Seseorang dikatakan mempunyai gaya belajar visual jika dia belajar terbaik dengan melihat (seeing), mengakses citra visual; gaya belajar auditorial jika belajar terbaiknya dengan cara mendengar (hearing), mengakses segala jenis bunyi dan kata, dan gaya belajar kinestetik jika belajar terbaiknya dengan cara melakukan (doing), mengakses segala jenis gerak dan emosi.

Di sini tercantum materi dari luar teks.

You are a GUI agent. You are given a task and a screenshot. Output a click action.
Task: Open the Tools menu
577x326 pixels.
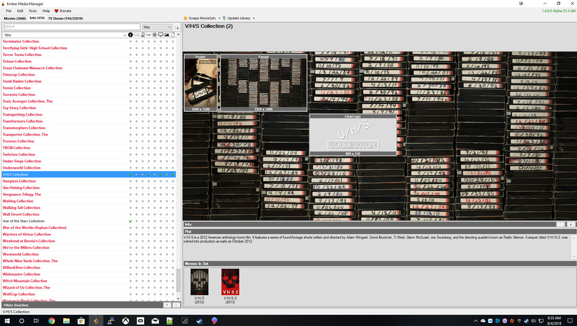32,11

Teori lain yang cukup dikenal adalah klasifikasi gaya belajar diturunkan dari Teori Multiple Intellegences Gardner. Gaya belajar dalam hal ini dibedakan menjadi 7 jenis, yaitu:
- Visual (Spasial), memilih menggunakan gambar-gambar, skema, grafik, dan pemahaman spasial
- Aural (Auditoral-Musikal), memilih menggunakan suara dan musik
- Verbal (Linguistik), memilih menggunakan kata-kata baik dalam bentuk lisan maupun tulisan
- Kinestetik (Fisik), memilih menggunakan gerak tubuh, tangan, dan indera peraba
- Logika (Matematika), memilih menggunakan logika, pemikiran, dan sistem
- Sosial (Interpersonal), memilih belajar secara berkelompok atau dengan orang lain
- Soliter (Intrapersonal), memilih belajar/bekerja sendiri

Sumber dari sini

Gaya belajar berdasarkan dominasi otak mengikuti model yang awalnya dikembangkan oleh Anthony Gregorc profesor di bidang kurikulum dan pengajaran di Universitas Connecticut, dibedakan menjadi:
- persepsi konkret dan abstrak
- kemampuan pengaturan secara sekuensial (linear) dan acak (nonlinear)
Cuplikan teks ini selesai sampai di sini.